Anya Johanna DeNiro was born in Erie, Pennsylvania. She received a BA in English from the College of Wooster and an MFA in Creative Writing from the University of Virginia. She's also a 1998 graduate of the Clarion Workshop. Her short fiction has appeared widely, in venues such as Asimov's, Strange Horizons, One Story, Interfictions, Catapult, and Shimmer. She's the author of two collection of short stories, both published by Small Beer Press, Skinny Dipping in the Lake of the Dead (2006) and Tyrannia (2013); and a novel, Total Oblivion, More or Less (2009) (as Alan DeNiro). She's also been shortlisted for the O. Henry Award, and a finalist for the Crawford Award and Theodore Sturgeon Award.

City of a Thousand Feelings by Anya Johanna DeNiro

The City doesn't let certain people inside its walls. It's a place where emotions can become visible, but it flees the approach of a makeshift army who want to enter. Two of the trans women in this army forge a deep, complicated, and at times contentious friendship spanning thirty years. They must deal with not only the City's literal and figurative gatekeeping, but also other, even more sinister forces that use necromancy against them. As the narrator and her friend's lives are sundered apart, they must come to terms with what it means to not have a home, and what it means to be queer and aching for such a home. A sword and sorcery tale with emotional resonance, City of a Thousand Feelings brims with both the visceral and the allegorical, allowing the two trans women at the center of the story to claim their own space.



  • "Anya DeNiro's City of a Thousand Feelings is a huge fantasy epic with a deeply intimate relationship story at its heart. I love these heroic trans characters and their struggle to find, or build, a better world. This story left me with a renewed faith in our collective ability to make it through the wilderness and the assaults of undead angels, and to create better families as we do so."
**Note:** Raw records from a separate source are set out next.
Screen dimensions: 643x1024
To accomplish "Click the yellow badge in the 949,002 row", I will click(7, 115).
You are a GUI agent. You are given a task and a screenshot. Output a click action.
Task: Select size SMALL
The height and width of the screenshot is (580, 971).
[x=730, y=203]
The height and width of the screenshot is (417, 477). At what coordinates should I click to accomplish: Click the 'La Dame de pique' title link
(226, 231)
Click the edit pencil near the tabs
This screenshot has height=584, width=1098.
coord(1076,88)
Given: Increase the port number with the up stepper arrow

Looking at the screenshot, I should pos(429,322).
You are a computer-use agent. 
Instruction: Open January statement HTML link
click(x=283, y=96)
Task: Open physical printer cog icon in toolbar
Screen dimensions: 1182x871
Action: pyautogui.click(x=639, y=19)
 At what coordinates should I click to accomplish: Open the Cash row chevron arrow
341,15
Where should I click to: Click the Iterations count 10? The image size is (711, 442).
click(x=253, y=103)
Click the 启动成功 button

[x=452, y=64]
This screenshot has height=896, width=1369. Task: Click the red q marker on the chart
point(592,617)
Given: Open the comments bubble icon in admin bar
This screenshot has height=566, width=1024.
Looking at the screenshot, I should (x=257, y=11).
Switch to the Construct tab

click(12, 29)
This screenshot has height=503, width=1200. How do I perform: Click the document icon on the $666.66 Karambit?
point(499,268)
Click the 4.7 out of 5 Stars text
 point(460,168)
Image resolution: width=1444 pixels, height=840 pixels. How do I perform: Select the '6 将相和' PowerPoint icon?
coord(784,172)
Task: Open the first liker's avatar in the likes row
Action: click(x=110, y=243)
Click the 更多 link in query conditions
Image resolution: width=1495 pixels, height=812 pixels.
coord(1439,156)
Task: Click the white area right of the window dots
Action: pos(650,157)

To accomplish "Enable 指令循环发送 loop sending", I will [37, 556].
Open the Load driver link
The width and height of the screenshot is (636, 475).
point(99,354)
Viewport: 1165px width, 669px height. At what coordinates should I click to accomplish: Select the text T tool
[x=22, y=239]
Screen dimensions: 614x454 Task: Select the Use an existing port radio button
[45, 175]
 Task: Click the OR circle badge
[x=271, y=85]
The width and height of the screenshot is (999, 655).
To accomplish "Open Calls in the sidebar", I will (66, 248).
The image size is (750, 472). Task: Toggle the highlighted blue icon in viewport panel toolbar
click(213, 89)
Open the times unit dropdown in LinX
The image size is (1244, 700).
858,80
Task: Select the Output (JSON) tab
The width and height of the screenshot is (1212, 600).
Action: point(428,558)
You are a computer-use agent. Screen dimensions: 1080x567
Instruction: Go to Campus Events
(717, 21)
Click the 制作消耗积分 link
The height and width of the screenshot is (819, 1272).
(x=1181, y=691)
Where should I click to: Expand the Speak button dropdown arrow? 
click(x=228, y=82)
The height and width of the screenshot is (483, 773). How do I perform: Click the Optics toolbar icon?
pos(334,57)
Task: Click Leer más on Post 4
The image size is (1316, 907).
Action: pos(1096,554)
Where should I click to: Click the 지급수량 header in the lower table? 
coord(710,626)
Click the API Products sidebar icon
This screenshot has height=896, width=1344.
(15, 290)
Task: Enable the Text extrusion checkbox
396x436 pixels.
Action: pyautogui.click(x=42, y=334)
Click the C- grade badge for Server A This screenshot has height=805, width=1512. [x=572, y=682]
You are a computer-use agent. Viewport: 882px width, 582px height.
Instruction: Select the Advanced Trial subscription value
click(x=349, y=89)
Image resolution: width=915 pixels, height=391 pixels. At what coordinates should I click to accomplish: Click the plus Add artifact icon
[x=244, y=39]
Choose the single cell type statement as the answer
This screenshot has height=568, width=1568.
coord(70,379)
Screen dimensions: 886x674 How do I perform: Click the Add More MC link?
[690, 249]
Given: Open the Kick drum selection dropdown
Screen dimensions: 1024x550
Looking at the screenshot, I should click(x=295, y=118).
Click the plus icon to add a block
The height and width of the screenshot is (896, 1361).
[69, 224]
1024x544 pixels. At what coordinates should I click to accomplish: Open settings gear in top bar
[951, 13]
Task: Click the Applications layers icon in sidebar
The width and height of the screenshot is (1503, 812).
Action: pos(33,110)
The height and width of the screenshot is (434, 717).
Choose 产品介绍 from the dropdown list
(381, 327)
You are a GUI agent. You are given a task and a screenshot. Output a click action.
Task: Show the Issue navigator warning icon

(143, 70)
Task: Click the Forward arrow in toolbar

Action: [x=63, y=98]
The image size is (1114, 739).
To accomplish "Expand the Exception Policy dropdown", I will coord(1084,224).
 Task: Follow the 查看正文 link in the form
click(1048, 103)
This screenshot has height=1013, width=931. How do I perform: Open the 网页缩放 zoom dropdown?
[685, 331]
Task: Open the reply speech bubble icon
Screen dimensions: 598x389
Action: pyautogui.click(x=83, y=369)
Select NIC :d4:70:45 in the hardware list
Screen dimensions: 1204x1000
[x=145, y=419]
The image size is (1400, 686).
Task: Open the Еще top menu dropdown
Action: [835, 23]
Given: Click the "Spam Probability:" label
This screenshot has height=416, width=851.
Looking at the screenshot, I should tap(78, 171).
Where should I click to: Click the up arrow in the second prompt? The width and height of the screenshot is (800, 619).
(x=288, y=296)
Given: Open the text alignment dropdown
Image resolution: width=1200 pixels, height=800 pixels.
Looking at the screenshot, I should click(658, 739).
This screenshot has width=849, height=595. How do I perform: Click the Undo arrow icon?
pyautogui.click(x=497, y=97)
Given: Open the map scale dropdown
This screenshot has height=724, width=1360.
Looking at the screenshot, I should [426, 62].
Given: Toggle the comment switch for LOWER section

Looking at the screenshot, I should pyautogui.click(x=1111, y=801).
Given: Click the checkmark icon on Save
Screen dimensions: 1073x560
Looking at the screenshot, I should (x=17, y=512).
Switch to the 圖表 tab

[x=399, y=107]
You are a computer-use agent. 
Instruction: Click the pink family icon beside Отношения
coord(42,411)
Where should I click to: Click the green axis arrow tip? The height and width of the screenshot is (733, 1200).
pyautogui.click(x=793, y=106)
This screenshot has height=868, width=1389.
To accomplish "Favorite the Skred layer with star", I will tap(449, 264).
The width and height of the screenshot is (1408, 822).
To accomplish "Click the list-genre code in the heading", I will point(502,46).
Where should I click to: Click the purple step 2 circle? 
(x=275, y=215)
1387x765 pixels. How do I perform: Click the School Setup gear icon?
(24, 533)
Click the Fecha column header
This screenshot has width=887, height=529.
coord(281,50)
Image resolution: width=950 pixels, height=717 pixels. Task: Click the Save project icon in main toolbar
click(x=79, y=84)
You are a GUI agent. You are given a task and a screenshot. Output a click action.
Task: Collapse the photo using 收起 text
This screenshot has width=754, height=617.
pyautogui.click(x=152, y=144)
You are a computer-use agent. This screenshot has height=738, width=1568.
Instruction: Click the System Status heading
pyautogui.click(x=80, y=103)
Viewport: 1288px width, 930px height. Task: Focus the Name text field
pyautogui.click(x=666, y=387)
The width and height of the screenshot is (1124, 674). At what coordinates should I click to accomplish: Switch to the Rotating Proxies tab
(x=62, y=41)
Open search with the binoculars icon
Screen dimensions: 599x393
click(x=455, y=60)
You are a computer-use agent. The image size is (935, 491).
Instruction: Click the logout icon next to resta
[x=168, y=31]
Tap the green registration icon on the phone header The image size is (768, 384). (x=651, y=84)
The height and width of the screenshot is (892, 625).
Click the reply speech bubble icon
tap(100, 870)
    – Charlie Jane Anders, winner of the Nebula, Crawford, and Locus awards
  • "Surreal and lyrical, if opaque, this profound fantasy from DeNiro (Tyrannia) explores the struggle for acceptance. An unnamed trans woman narrator meets the fellow trans woman to whom the book is addressed, whose name changes over the course of the novel from Melody to Mystery to Mercy, when they both join a ragtag army of exiled women intent on storming the city that excluded them. The army falls and 15 years of loneliness pass before the two women reunite. Together they decide to sneak back into the city to steal the city's blueprints and use them to build a new, inclusive home of their own. While the setting is successfully atmospheric, readers learn little about the characters. DeNiro's imagistic style leads to moments of beauty in lines such as 'My heart is a flock of swallows blown out of a barn by a gale,' but can also make it difficult to parse whether fantastical elements are meant to be read metaphorically. While some readers will struggle for a foothold in this strange, cerebral story, others will be gratified by the poetic writing and powerful themes of belonging."

    – Publishers Weekly
  • "DeNiro packs an entire epic fantasy into this very short book from Aqueduct Press, and it is a testament to what a skilled writer can do with a hybrid form."

    – Buzzfeed



1. The Wilderness

When I first meet you, your eyes are gray and hazel, and your name is Melody.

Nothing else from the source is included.